Type: Amphiptere
Origin: Quetzalcoatl was adored first in Yucatan then in theToltec and Aztec empires in what is today Mexico.
Quetzalcoatl was the child of the virgin Chimalman and the god Citlallatonac ("the morning"). He was the priest-king of Tula, the City of the Sun. Scientists think that the myth of Quetzalcoatl started with a bird, the Quetzal, a couroucou which has a long trail of multicolored feathers. This bright green bird has tail feathers of over two feet long, and when it flies, the bird looks like a shimmering serpent.
Description: a winged and feathered multi-colored serpent dragon. Quetzalcoatl sometimes appeared before his subjects arched across the sky, an incomparable sight with the serpent’s iridescent body gleaming in the sunlight. At other times when he wanted to mingle with mortals unrecognized, he appeared as an old man with a white beard and broken walking stick or as a young man in a feathered cloak.

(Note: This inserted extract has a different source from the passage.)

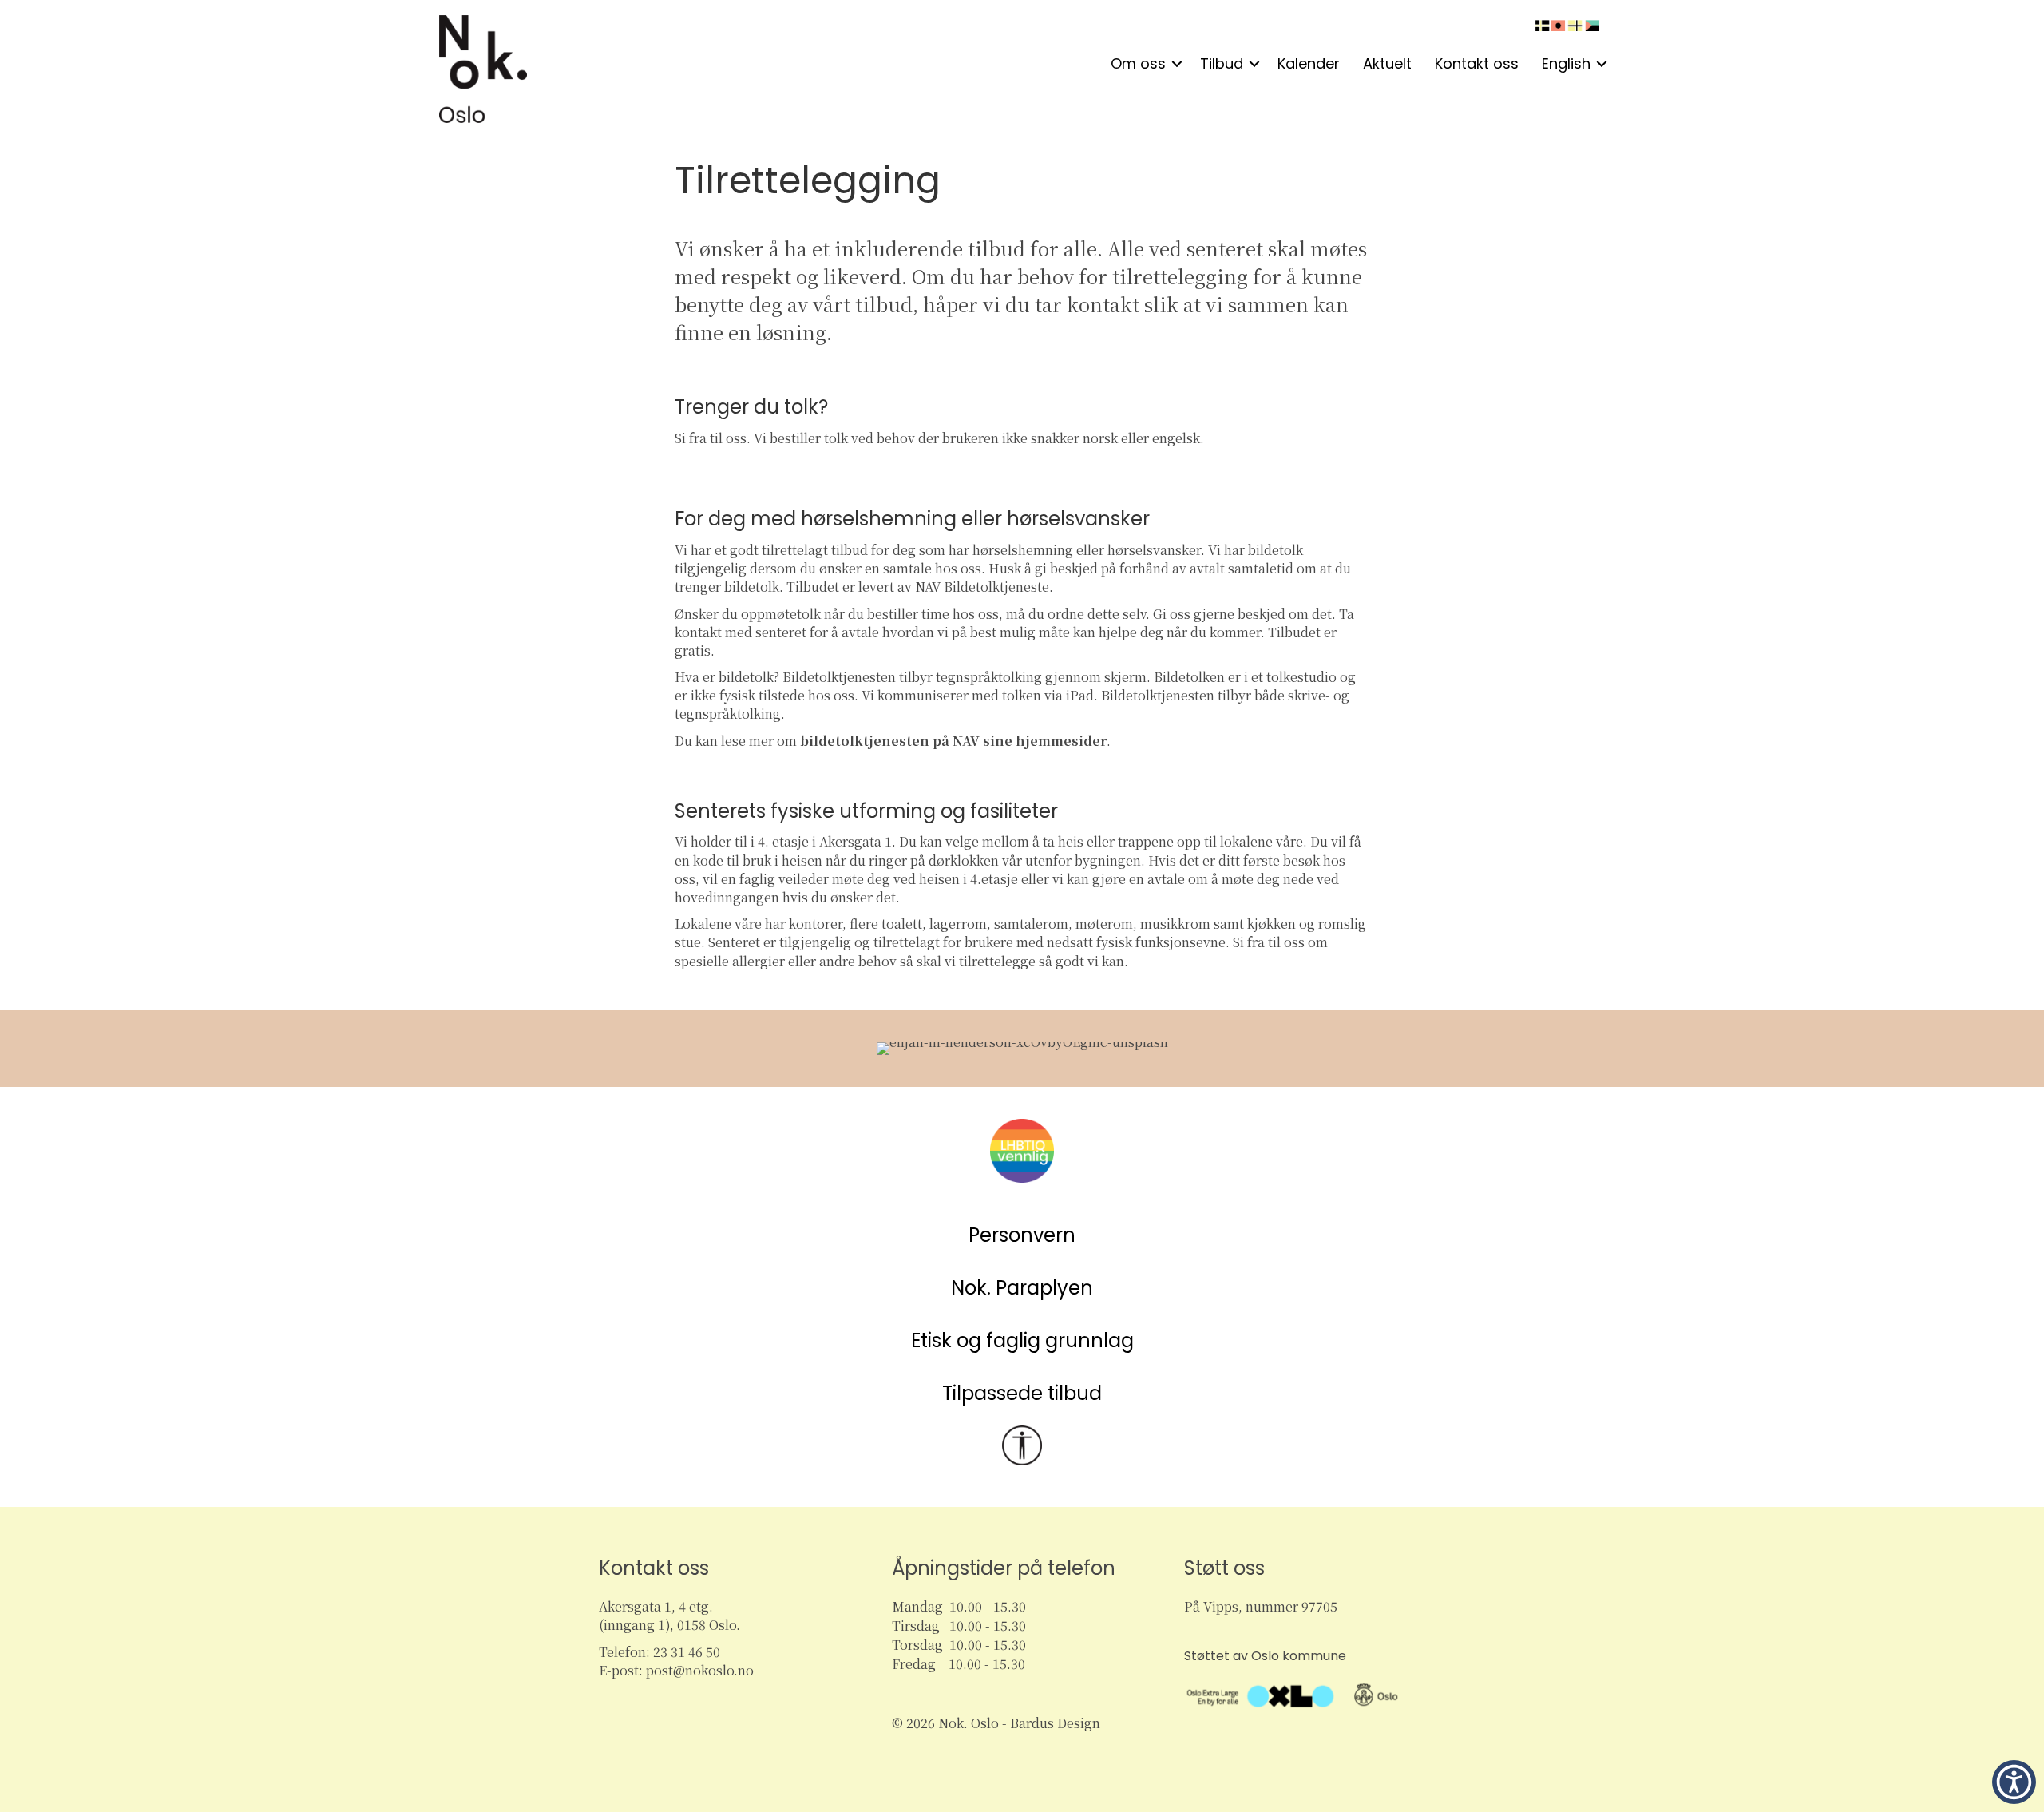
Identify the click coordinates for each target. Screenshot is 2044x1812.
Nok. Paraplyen (1022, 1288)
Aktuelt (1387, 63)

Myth :Quetzalcoatl came forth from within the serpent just as the Morning Star rose to herald the break of day and, by causing the sun to rise in the morning, he was worshipped by the Toltec Mexicans as the one who brought fertility to the land and light to his people. He taught them the art of agriculture, including the cultivation of the maize plant, how to dig into the earth to mine gold and precious stones, the secrets of the zodiac, and the movements of the planets and the stellar system. He was the inspiration behind poetry, learning and all works of art from the simplest sketch to the most elaborate piece of jewellery.
Quetzalcoatl and Tezcatlipoca had originally created the world out of the goddess Tlalteutli by ripping her apart and fashioning the world from her pieces. She had to be appeased by human sacrifice in order to continu giving the corn that sustained life.
There is also a myth in which Quetzalcoatl traveled to the underworld with his dog-headed brother Xolotl to steal bones, from which humanity was recreated after its destruction .
His brother, Tezcatlipoca, engineered his downfall by showing Quetzalcoatl his old, wrinkled face in the mirror. Quetzalcoatl, overcome with sadness, got drunk and slept with his sister, the Moon Goddess Tlazoteotl, thereby losing his purity. In despair, he left Tula and destroyed it. He had his attendants build a funeral pyre, which he threw himself into and was consumed. Eight days later, he was reborn as the planet Venus. He rules over the underground land where the sun hides at night, until the day that he will return and restore the city of Tula.
The aztecs minsinterpreted the prophecy and welcomed instead Cortes and the conquistadors in 1519. The bloody spanish fanatics eventually exterminated the Aztecs and their culture.